= TRY IT =
Gather the lines below that include the string "Funders", copying each in full.
*** Begin section ***
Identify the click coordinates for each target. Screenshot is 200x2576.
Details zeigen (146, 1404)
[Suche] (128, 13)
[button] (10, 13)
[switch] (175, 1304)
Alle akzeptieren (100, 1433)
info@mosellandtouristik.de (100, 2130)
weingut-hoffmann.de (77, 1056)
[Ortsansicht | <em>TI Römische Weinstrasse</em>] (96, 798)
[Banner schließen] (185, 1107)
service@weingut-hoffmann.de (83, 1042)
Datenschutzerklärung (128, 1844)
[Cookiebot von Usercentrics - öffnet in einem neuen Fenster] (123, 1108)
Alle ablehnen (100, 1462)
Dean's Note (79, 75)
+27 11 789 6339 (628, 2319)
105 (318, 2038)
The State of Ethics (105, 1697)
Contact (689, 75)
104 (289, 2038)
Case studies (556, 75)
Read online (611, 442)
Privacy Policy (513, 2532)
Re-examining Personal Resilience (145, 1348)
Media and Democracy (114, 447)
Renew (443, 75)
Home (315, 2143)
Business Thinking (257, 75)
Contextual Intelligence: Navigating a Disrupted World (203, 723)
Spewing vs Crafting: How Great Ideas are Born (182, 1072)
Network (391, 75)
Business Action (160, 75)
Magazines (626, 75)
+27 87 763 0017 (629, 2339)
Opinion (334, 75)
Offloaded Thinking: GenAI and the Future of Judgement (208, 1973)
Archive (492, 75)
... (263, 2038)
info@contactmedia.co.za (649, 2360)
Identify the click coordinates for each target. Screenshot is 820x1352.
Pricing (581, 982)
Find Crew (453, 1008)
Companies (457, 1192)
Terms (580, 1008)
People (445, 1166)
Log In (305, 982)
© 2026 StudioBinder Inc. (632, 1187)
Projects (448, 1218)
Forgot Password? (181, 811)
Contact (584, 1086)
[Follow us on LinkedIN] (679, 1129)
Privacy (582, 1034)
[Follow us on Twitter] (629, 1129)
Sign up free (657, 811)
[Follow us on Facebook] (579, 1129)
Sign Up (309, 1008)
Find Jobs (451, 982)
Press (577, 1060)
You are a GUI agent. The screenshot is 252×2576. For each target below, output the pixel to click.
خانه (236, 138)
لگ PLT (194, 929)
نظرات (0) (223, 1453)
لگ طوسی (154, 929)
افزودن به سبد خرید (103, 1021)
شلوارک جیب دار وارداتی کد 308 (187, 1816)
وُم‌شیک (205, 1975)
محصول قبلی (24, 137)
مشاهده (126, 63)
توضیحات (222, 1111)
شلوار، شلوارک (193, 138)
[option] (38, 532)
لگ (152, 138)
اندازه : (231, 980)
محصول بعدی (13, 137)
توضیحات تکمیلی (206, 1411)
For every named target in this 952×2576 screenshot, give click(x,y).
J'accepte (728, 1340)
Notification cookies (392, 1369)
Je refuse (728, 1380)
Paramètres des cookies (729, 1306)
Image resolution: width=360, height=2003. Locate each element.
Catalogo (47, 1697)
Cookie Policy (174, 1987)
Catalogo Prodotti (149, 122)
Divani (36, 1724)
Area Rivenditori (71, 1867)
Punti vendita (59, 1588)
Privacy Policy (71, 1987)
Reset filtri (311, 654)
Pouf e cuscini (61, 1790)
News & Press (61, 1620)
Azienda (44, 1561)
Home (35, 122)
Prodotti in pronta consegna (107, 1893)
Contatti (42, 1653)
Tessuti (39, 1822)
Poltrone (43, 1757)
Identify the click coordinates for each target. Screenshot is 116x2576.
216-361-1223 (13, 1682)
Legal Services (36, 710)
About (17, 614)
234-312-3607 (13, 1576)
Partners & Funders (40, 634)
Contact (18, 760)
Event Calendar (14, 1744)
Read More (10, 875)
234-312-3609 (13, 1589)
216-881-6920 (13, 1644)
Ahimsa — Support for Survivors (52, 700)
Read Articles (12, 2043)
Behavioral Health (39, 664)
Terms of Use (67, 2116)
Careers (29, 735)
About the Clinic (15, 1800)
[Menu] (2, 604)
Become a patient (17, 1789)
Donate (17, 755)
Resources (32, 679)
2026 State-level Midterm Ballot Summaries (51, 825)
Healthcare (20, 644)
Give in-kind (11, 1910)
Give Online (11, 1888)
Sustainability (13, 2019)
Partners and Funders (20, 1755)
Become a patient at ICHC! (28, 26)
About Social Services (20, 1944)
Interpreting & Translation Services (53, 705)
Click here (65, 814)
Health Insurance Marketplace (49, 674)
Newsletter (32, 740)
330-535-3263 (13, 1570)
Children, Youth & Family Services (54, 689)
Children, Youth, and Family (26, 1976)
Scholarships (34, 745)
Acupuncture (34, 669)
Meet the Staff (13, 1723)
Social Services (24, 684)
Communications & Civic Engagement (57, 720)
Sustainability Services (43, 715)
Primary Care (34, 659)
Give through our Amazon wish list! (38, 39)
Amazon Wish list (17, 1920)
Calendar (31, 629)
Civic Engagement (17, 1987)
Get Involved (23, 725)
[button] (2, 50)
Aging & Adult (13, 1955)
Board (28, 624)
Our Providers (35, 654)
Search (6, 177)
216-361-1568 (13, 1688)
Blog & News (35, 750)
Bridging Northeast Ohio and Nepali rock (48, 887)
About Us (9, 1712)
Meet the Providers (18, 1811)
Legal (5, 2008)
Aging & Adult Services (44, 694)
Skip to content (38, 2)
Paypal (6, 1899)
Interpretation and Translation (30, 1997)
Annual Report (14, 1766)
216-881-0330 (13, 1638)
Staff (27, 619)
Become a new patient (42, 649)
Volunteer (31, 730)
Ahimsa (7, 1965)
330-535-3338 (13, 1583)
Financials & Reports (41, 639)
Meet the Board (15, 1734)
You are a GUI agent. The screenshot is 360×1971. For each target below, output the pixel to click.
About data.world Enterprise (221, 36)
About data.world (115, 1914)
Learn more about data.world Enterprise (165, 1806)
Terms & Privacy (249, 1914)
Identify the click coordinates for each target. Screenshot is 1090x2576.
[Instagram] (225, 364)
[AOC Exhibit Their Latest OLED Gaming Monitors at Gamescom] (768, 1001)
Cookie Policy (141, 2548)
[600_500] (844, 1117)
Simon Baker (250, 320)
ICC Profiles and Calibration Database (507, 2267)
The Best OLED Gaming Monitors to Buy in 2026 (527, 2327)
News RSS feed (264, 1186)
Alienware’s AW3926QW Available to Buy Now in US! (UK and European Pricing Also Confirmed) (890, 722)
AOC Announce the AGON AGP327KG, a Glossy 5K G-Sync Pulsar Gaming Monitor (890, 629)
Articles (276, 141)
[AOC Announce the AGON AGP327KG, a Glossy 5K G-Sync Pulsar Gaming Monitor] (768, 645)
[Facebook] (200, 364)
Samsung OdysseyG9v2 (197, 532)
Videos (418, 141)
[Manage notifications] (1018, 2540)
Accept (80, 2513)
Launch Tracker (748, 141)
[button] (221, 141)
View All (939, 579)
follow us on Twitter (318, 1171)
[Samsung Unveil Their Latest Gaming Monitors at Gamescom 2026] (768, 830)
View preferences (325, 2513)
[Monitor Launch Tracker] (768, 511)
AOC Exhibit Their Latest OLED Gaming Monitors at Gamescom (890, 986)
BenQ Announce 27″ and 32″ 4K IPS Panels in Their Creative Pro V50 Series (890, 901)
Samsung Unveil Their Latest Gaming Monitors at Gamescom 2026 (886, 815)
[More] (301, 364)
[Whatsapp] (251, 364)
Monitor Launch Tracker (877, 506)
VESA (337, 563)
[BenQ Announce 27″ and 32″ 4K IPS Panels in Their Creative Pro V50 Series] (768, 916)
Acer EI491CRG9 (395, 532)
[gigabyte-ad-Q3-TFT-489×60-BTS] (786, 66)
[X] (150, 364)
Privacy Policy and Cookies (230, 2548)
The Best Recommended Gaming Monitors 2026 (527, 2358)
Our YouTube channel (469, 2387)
*** End section ***
= TASK SOLUTION =
Partners & Funders (40, 634)
Partners and Funders (20, 1755)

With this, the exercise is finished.